> _WHAT YOU SHOULD DO_
Locate every line in the data below that contains the word "width", and copy each of those lines.

> _RECORD SET_
* * * * * * * * *

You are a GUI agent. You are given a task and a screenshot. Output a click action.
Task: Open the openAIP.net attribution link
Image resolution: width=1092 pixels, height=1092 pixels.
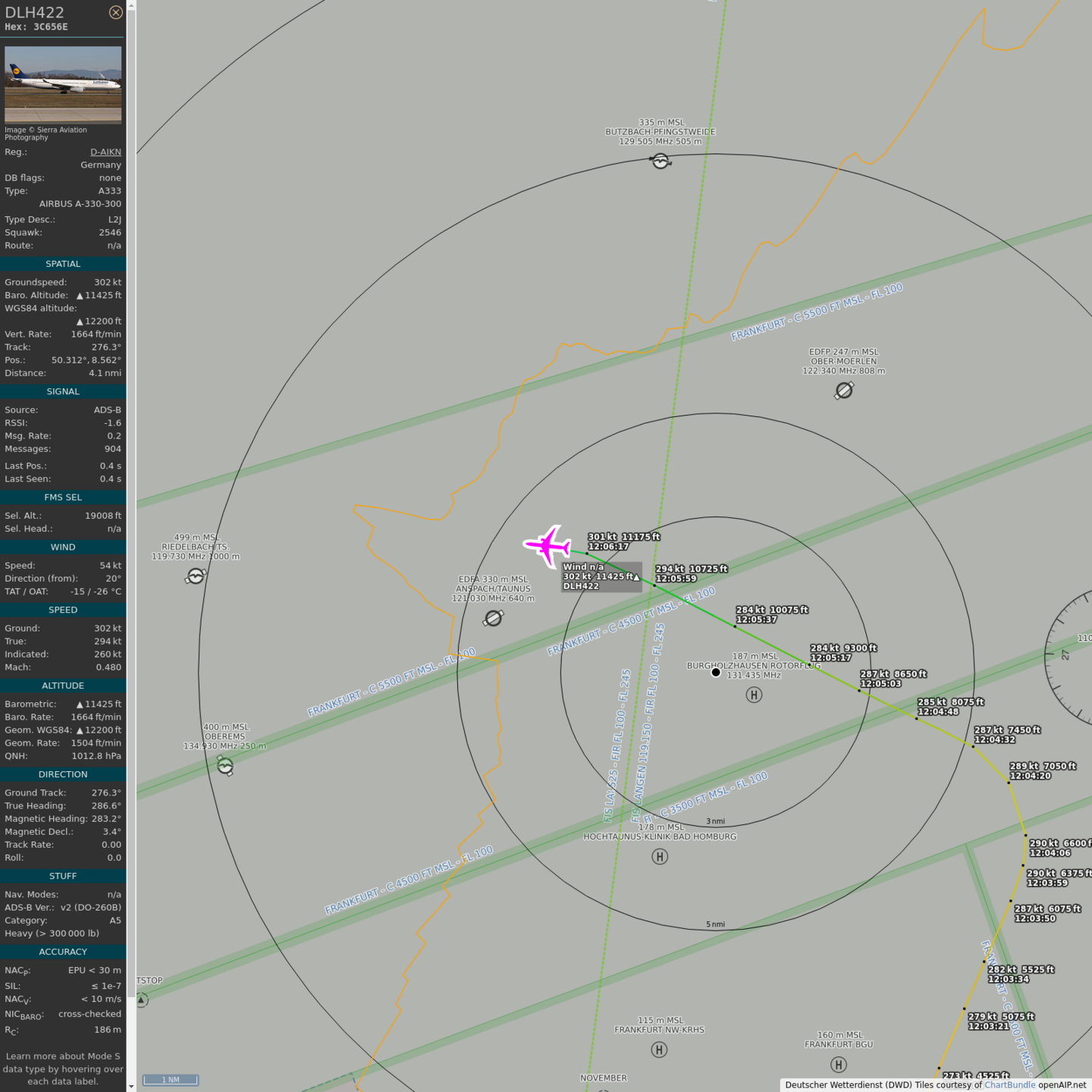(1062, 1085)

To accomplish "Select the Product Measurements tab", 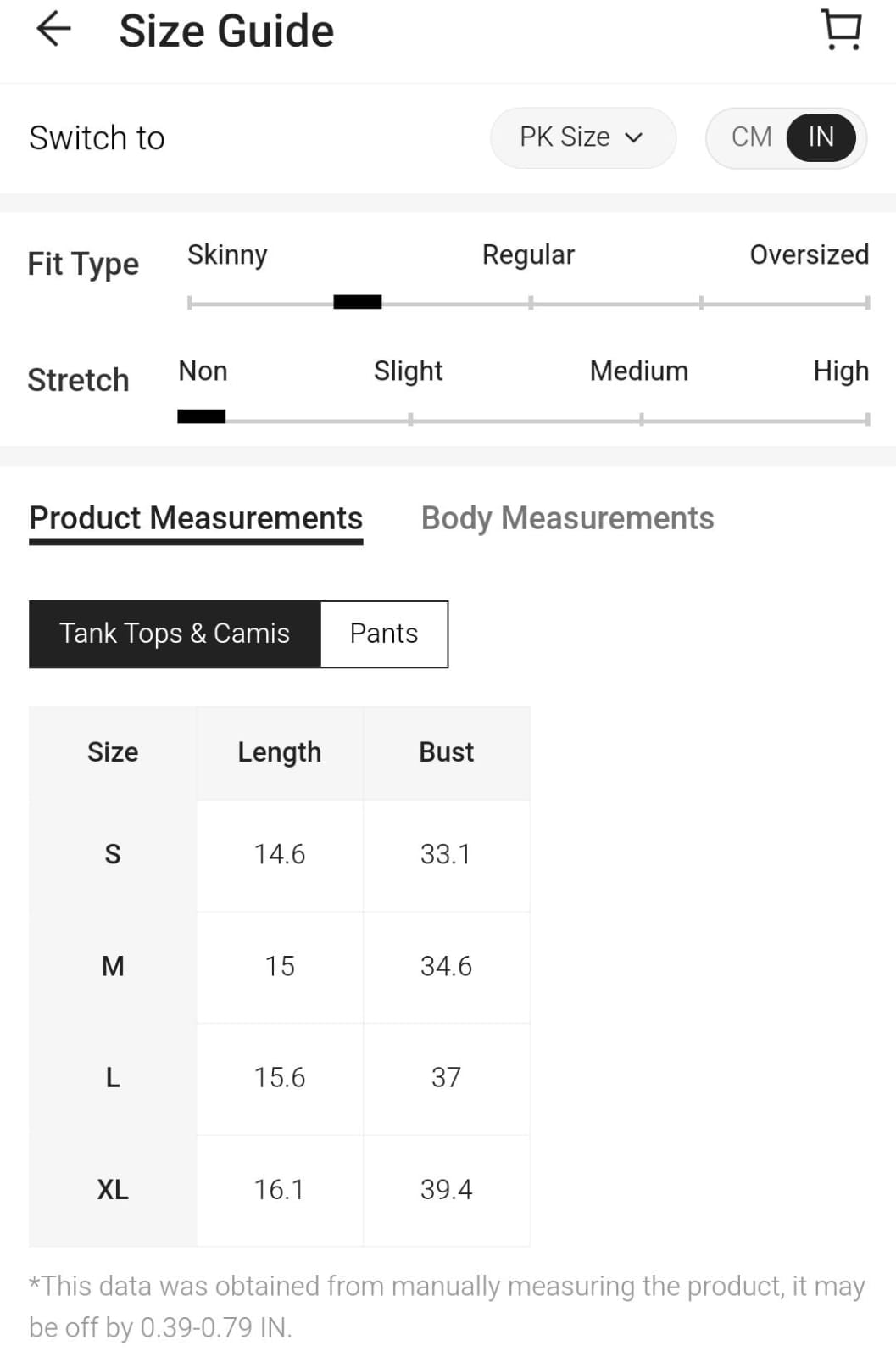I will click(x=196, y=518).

* * * * * * * * *

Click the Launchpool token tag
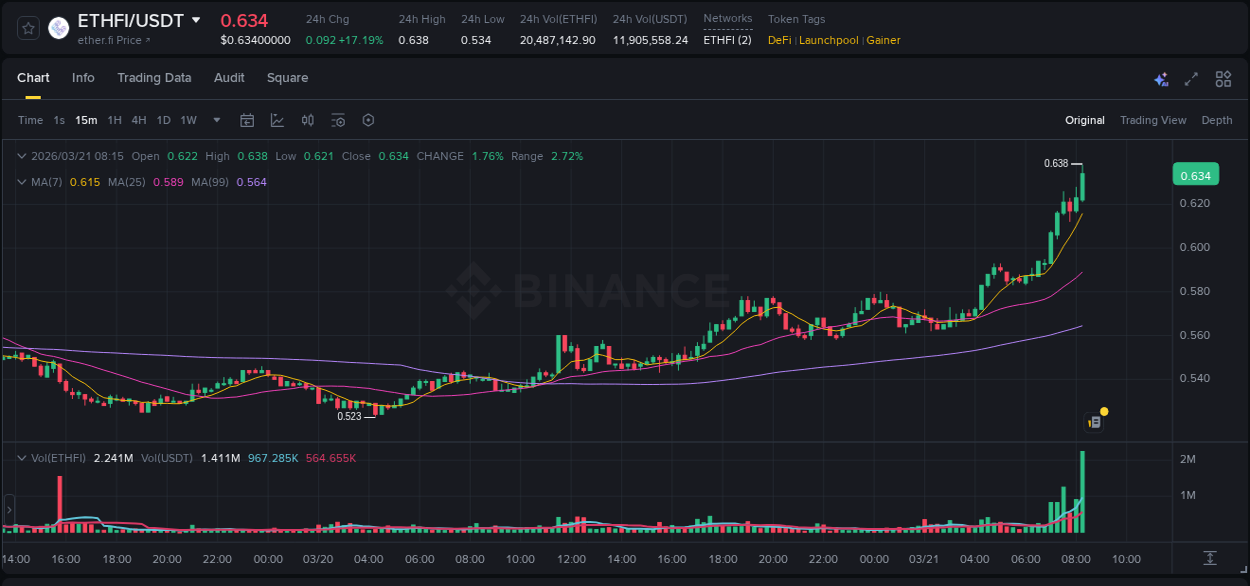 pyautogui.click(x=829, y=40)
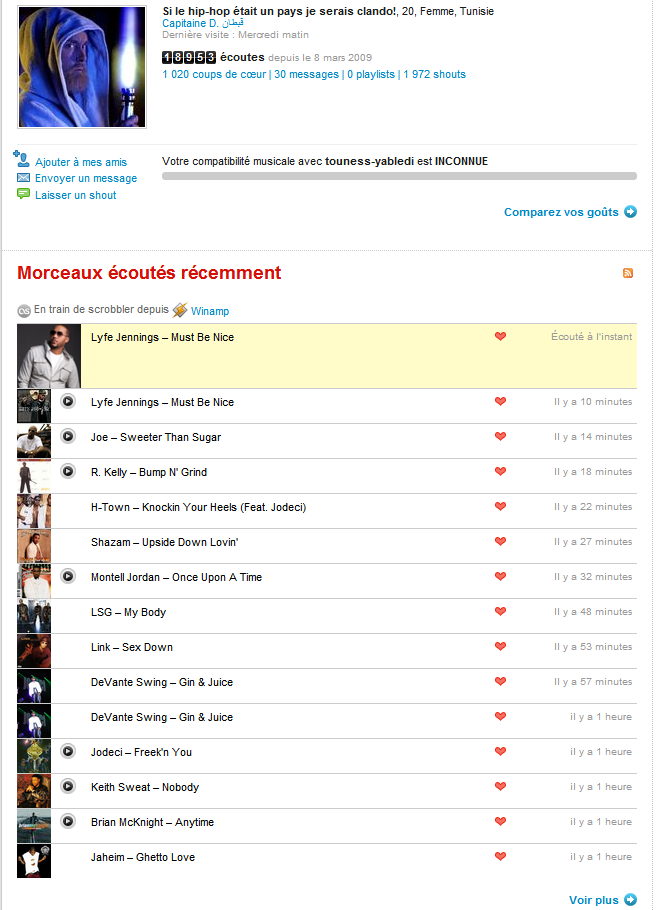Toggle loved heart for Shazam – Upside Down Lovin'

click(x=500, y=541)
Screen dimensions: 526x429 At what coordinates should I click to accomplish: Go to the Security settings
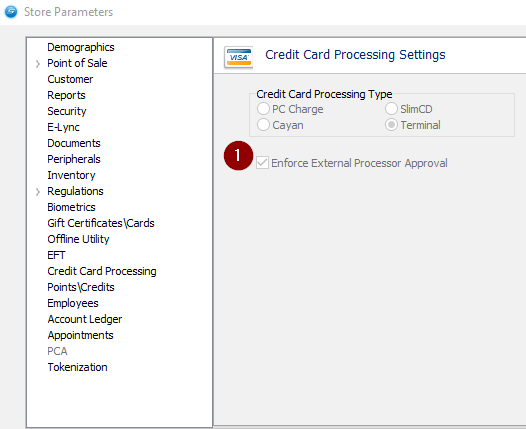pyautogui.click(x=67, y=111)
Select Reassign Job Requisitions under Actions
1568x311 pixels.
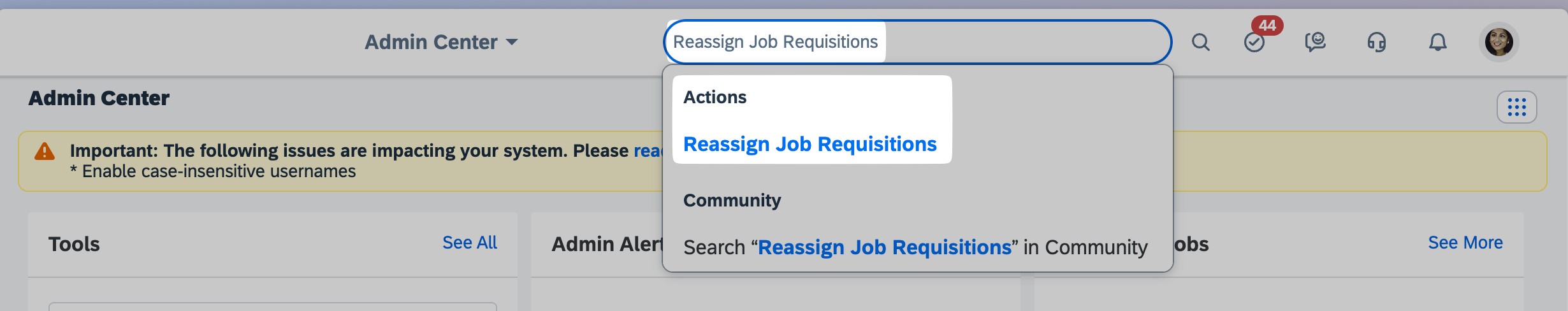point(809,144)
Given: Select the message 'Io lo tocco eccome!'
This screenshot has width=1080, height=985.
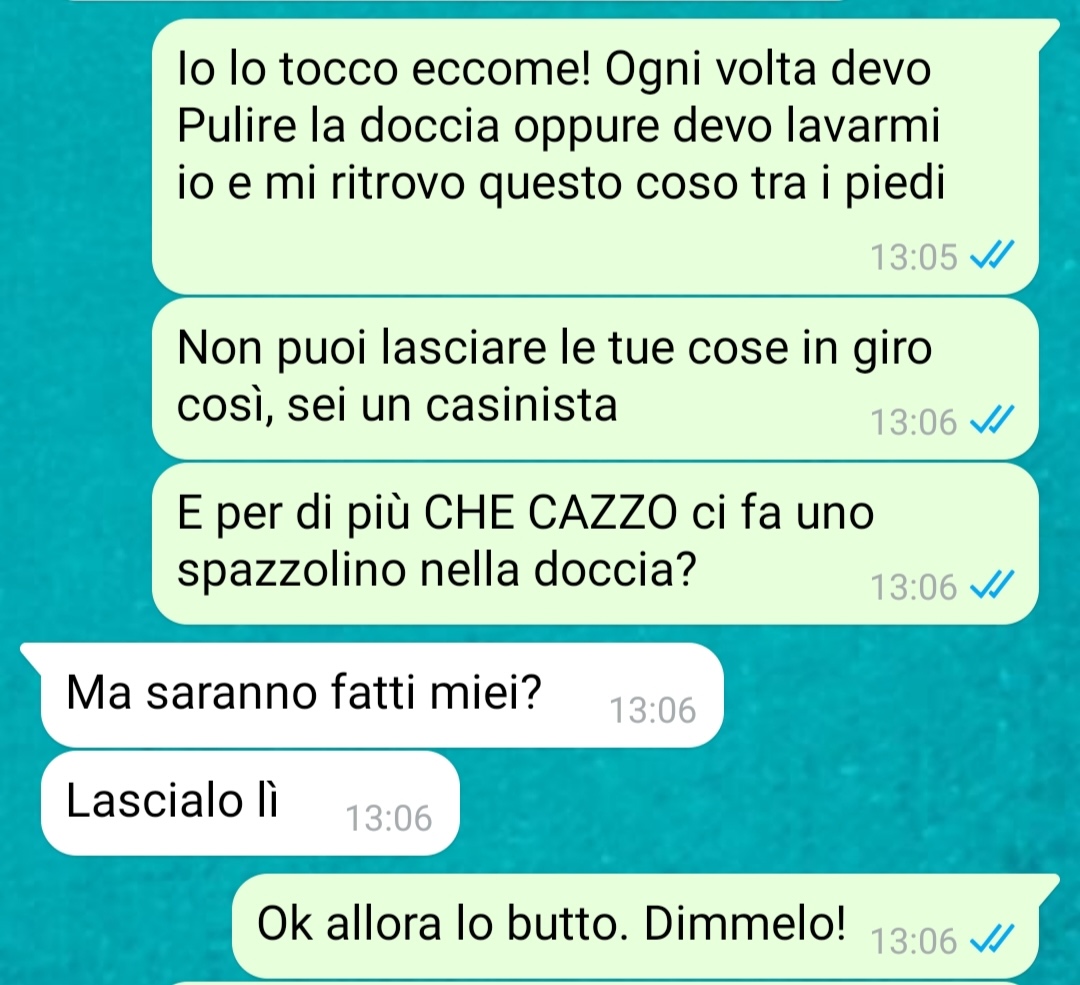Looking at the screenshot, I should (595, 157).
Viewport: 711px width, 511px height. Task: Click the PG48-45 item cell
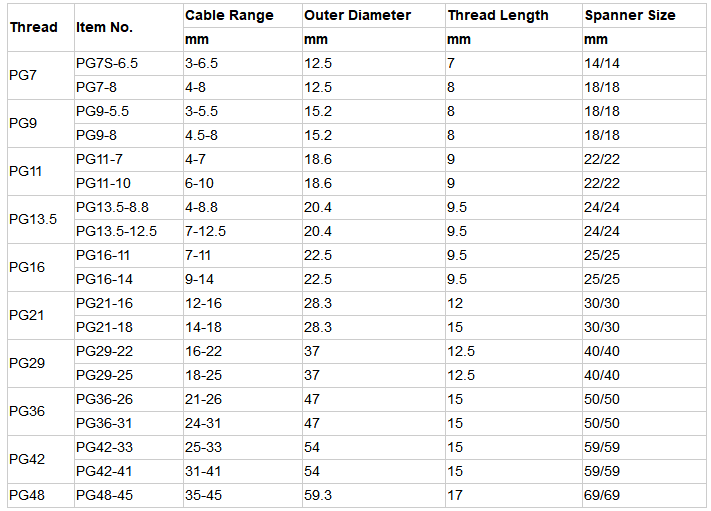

* * * * * * * * *

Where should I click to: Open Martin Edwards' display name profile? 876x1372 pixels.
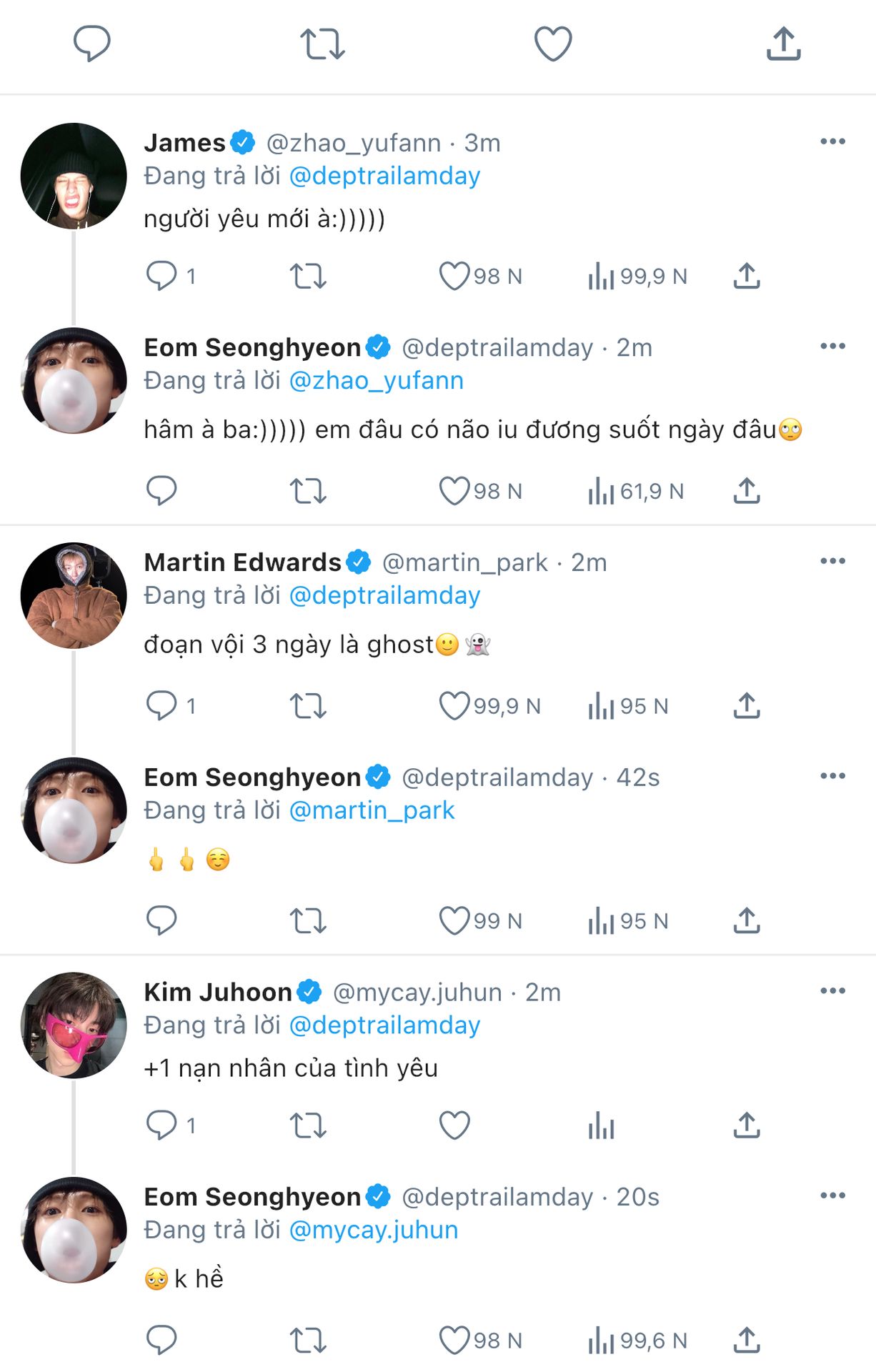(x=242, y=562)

* * * * * * * * *

> _RESULT_
Image resolution: width=1092 pixels, height=1092 pixels.
This screenshot has width=1080, height=985.
Viewport: 711px width, 511px height. Task: Click the PG48-45 item cell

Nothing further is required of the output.